By Sri Sarma (Johns Hopkins University)
Talk Abstract: A human’s ability to adapt and learn relies on reflecting on past performance. Such reflections form latent factors, represented as internal cognitive states, that induce variability of movement and behavior to improve performance. Internal states are critical for survival, yet their temporal dynamics and neural substrates are less understood. Here, we link internal states with motor performance and neural activity using state-space models and local field potentials captured from depth electrodes in over 100 brain regions. Ten human 8subjects performed a goal-directed center-out reaching task with perturbations applied to random trials, causing subjects to fail goals and reflect on their performance. Using computational methods, we identified two internal states, indicating that subjects kept track of past errors and perturbations, that predicted variability in reaction times and speed errors. These states granted access to latent information indicative of how subjects strategize learning from trial history, impacting their overall performance. We further found that large-scale brain networks differentially encoded these internal states. The dorsal attention network encoded past errors in frequencies above 100Hz, suggesting a role in modulating attention based on tracking recent performance in working memory. The default network encoded past perturbations in frequencies below 15Hz, suggesting a role in achieving robust performance in an uncertain environment. Moreover, these networks more strongly encoded internal states and were more functionally connected in higher performing subjects, whose learning strategy was to respond by countering with behavior that opposed accumulating error. Taken together, our findings suggest large-scale brain networks as a neural basis of strategy. These networks regulate movement variability, through internal states, to improve motor performance.
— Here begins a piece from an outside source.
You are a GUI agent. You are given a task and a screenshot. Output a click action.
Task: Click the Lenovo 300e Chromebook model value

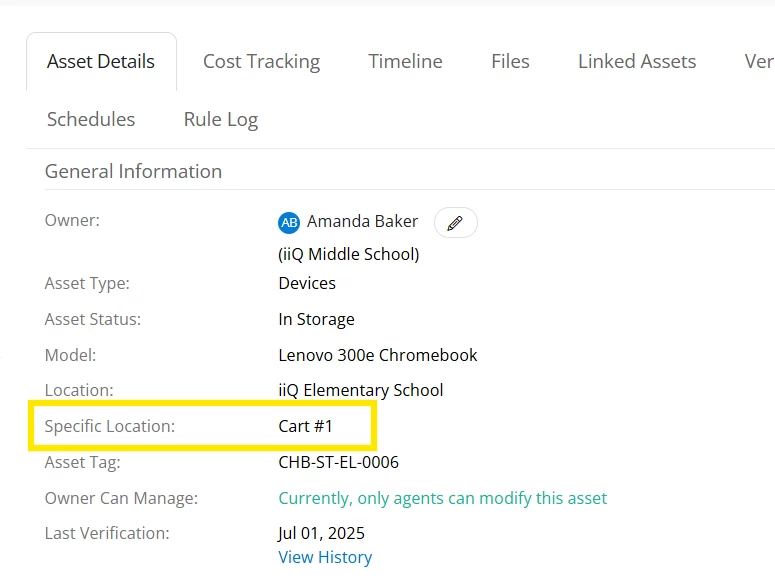pyautogui.click(x=378, y=355)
Speaker Bio: Sridevi Sarma received the B.S. degree in electrical engineering from Cornell University, Ithaca NY, in 1994; and an M.S.and Ph.D. degrees in Electrical Engineering and Computer Science from Massachusetts Institute of Technology in, Cambridge MA, in 1997 and 2006, respectively. From 2000-2003 she took a leave of absence to start a data analytics company. From 2006–2009, she was a Postdoctoral Fellow in the Brain and Cognitive Sciences Department at the Massachusetts Institute of Technology, Cambridge.She is now an associate professor in the Department of Biomedical Engineering, Associate Director of the Institute for Computational Medicine, and Vice Dean for Graduate Affairs for the Whiting School of Engineering at Johns Hopkins University, Baltimore MD. Her research interests include modeling, estimation and control of neural systems using electrical stimulation with applications to epilepsy chronic pain and motor control. She is a recipient of the GE faculty for the future scholarship, a National Science Foundation graduate research fellow, a L’Oreal For Women in Science fellow, the Burroughs Wellcome Fund Careers at the Scientific Interface Award, the Krishna Kumar New Investigator Award from the North American Neuromodulation Society, and a recipient of the Presidential Early Career Award for Scientists and Engineers (PECASE) and the Whiting School of Engineering Robert B. Pond Excellence in Teaching Award.